* INSTRUCTIONS TO FOLLOW *
Search the data for the word "selector" and copy each line that has it.

Collected data entries:
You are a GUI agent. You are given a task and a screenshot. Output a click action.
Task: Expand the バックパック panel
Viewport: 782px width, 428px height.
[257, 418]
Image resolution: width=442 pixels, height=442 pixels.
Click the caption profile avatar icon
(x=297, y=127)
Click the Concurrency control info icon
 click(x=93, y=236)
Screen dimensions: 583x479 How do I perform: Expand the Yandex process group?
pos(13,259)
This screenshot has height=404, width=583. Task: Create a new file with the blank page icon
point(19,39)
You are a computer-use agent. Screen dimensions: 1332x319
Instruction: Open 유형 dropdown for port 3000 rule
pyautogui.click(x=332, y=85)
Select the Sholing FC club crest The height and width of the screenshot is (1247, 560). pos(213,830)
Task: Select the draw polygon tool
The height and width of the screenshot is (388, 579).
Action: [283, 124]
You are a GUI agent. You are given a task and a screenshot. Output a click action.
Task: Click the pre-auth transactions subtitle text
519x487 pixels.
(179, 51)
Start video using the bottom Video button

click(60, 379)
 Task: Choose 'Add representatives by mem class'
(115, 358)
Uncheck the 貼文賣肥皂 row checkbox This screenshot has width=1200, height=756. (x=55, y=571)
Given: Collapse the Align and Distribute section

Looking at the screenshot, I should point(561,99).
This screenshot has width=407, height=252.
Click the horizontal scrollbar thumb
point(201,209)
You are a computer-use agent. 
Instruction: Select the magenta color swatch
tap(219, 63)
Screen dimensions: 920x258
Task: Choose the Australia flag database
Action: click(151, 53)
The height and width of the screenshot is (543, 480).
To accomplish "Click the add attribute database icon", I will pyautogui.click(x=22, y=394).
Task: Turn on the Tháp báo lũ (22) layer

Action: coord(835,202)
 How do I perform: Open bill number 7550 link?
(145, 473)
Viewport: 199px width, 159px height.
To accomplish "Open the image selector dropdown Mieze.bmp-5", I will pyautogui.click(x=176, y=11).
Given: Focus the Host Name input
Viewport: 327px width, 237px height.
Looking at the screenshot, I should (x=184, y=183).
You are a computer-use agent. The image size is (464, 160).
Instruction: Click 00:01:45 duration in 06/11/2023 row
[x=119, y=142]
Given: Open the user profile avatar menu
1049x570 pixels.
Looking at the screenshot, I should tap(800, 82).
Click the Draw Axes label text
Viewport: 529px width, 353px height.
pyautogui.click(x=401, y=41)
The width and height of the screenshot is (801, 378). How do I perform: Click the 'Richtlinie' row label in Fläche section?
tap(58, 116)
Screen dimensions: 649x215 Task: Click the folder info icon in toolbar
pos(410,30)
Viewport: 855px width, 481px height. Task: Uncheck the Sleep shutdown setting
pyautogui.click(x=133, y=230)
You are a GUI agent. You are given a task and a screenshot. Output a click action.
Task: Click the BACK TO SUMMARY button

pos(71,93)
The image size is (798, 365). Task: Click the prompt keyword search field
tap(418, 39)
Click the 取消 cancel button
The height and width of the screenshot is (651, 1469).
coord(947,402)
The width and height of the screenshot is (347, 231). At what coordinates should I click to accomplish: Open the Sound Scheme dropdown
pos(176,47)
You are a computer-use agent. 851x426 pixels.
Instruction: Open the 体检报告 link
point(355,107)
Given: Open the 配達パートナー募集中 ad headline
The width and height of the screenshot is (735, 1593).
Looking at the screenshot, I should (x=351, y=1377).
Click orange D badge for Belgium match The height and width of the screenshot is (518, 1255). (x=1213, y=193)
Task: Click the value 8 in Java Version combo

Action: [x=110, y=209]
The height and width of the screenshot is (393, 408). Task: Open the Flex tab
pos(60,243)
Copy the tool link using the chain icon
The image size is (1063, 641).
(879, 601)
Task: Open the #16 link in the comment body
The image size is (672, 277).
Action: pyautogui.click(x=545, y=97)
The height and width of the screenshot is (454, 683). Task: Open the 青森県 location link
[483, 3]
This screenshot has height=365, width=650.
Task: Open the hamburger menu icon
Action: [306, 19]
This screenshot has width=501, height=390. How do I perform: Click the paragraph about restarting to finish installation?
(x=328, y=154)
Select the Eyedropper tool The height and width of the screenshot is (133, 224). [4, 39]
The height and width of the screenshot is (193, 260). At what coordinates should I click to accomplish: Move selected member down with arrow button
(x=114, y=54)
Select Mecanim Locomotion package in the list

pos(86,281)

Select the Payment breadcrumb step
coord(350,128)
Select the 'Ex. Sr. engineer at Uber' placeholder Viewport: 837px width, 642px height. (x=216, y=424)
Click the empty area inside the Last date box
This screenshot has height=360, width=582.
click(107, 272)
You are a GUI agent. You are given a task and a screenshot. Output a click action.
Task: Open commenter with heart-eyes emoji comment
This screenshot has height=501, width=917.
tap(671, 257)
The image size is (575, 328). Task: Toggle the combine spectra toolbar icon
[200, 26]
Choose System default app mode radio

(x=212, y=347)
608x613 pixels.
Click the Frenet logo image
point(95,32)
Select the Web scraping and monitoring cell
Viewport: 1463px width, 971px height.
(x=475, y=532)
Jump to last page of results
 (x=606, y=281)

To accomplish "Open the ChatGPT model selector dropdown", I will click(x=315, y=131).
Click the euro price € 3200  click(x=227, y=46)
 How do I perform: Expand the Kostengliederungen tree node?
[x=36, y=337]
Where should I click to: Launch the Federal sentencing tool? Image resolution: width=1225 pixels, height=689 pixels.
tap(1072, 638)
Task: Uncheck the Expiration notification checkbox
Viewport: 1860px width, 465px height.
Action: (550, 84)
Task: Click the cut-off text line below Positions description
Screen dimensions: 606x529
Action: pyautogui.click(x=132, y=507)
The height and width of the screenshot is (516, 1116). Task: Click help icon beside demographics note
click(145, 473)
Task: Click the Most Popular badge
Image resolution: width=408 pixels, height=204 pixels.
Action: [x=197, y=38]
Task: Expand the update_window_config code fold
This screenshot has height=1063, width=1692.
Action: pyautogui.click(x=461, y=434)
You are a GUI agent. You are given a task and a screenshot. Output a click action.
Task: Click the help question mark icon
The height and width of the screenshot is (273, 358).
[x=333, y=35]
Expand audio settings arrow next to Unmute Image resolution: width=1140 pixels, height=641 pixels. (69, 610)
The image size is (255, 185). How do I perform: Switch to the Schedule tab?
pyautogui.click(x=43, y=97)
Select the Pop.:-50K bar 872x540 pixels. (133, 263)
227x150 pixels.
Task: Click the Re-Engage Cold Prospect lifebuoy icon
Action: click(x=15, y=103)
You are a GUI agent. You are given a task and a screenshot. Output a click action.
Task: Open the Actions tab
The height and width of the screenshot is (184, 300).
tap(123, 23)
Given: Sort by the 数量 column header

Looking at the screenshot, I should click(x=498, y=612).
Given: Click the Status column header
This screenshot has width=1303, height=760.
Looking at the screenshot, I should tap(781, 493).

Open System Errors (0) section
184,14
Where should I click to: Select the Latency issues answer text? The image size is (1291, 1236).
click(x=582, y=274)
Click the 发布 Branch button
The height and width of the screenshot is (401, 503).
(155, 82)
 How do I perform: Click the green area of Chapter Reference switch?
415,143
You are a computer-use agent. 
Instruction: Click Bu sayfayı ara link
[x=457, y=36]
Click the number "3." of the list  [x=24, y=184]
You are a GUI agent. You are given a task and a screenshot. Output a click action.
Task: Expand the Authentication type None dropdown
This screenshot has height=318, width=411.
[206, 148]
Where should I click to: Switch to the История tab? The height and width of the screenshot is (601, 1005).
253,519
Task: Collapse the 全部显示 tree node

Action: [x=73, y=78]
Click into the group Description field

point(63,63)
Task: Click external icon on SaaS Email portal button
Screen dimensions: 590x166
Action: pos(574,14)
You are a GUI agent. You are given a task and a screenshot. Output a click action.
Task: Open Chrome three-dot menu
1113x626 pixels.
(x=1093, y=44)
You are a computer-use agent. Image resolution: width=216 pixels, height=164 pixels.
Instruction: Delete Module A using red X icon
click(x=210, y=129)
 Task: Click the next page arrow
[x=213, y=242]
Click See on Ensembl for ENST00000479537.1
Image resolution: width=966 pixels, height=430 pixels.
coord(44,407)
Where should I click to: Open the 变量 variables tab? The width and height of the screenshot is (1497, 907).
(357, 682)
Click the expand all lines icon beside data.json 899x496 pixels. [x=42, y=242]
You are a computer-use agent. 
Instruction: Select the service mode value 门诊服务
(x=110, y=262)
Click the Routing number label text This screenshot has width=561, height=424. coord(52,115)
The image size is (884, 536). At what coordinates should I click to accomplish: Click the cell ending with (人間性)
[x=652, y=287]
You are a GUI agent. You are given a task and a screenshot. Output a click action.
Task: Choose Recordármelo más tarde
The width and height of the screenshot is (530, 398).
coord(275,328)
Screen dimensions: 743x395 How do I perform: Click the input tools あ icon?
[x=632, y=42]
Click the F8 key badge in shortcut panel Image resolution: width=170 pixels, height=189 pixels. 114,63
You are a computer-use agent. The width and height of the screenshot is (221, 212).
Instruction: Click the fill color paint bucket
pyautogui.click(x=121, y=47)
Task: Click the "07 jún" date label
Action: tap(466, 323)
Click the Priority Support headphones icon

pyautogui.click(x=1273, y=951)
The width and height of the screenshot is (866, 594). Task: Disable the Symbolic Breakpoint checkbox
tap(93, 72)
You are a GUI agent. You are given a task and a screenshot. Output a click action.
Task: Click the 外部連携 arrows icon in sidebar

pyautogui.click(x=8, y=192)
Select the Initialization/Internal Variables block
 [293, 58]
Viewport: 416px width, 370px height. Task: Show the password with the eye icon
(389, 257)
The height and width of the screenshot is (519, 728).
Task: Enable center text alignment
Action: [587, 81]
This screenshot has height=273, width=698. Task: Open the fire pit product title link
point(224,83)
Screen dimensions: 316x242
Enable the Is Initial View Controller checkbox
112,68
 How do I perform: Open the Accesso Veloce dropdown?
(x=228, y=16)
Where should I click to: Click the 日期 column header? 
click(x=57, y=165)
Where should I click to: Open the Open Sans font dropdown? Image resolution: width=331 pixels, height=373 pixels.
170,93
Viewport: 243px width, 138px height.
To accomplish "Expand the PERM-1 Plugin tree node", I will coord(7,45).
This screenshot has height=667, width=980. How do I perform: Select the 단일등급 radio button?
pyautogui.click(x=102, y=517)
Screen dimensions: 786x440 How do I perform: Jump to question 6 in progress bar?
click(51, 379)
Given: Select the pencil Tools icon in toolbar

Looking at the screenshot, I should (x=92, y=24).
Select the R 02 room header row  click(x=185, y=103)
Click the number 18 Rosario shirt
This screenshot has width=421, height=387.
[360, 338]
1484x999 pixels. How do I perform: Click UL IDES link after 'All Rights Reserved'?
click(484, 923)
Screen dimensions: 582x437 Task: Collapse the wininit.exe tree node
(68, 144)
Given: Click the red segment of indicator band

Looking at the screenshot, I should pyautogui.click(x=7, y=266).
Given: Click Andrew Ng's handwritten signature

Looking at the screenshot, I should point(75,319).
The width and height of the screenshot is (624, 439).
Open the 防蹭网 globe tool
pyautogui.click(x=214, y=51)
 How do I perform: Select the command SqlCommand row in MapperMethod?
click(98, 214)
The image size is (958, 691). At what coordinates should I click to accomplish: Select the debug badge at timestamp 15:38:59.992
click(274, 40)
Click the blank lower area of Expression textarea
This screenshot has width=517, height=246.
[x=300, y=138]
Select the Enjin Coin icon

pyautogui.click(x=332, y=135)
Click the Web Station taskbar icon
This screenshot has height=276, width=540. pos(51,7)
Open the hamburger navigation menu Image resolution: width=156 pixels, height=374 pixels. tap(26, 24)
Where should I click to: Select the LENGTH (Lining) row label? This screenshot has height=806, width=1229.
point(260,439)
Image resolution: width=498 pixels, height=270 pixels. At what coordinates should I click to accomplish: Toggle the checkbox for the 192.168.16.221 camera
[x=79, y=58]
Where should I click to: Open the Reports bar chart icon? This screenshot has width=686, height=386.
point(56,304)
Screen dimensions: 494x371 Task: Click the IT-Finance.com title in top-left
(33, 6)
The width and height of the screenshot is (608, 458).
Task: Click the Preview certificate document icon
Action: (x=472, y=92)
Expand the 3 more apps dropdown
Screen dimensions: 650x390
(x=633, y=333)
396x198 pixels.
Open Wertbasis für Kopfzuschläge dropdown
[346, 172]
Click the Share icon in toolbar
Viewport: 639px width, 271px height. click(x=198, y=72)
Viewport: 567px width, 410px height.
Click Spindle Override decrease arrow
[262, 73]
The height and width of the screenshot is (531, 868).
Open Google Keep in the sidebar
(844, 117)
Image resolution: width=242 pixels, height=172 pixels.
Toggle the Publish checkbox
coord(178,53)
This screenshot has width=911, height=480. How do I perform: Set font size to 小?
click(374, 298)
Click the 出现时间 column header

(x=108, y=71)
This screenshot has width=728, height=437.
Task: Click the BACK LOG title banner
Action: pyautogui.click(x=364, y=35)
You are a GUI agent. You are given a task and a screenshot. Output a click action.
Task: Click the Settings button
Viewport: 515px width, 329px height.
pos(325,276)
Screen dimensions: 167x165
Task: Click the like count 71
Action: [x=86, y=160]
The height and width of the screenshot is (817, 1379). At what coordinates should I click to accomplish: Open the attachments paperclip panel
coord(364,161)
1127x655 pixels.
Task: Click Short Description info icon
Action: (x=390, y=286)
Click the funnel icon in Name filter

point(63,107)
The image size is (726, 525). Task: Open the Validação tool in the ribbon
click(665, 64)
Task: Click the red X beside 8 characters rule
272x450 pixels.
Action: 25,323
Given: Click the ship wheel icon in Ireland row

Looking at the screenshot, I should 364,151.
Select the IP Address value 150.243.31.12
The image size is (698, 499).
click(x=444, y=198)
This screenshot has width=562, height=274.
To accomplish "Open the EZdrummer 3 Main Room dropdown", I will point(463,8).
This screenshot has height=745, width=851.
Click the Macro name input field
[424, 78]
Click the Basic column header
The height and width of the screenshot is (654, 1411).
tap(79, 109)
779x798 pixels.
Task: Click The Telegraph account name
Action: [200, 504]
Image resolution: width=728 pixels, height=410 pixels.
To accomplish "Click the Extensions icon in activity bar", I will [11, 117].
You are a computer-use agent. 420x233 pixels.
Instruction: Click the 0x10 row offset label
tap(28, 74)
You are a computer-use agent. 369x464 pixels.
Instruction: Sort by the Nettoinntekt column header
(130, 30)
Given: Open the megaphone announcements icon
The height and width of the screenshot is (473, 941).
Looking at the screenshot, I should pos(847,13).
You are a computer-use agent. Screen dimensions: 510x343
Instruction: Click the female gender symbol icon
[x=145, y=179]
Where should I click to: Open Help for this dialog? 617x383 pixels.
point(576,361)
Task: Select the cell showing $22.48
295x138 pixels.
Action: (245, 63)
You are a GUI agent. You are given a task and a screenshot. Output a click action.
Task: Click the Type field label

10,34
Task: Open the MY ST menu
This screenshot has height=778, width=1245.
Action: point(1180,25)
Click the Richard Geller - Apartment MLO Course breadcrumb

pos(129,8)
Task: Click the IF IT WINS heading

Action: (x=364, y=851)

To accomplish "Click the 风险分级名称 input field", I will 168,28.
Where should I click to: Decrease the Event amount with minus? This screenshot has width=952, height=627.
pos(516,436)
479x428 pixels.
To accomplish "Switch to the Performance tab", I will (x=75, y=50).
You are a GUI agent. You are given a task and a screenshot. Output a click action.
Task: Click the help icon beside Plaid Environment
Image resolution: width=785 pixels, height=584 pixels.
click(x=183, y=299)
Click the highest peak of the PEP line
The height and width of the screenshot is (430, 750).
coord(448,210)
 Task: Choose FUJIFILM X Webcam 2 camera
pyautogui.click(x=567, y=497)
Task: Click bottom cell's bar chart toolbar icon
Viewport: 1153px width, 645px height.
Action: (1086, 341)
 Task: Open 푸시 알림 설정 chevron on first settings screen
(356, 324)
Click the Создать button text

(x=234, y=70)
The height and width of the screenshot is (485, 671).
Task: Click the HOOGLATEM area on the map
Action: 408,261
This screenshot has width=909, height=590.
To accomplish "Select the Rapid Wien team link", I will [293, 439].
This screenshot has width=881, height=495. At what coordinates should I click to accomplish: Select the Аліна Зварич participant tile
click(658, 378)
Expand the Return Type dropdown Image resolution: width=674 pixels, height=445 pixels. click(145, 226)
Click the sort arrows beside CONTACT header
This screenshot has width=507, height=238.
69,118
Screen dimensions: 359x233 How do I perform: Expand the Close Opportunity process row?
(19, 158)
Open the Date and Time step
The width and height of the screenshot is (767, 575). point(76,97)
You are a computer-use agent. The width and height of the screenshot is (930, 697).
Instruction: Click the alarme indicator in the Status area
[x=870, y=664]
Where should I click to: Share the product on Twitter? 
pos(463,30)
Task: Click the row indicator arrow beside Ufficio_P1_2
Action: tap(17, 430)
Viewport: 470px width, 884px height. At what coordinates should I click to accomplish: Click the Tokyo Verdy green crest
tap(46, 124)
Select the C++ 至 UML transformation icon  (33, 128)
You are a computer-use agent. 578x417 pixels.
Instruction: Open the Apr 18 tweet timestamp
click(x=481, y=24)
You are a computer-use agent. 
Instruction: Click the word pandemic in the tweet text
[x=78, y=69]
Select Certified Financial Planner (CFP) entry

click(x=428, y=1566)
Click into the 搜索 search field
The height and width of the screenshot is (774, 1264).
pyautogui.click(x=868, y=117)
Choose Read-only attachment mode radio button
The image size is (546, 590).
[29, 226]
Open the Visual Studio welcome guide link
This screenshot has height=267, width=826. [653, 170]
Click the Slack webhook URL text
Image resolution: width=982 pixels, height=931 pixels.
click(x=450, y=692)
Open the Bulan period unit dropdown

* RESULT *
To accomplish "Open the image selector dropdown Mieze.bmp-5", I will pyautogui.click(x=176, y=11).
To accomplish "Open the ChatGPT model selector dropdown", I will click(x=315, y=131).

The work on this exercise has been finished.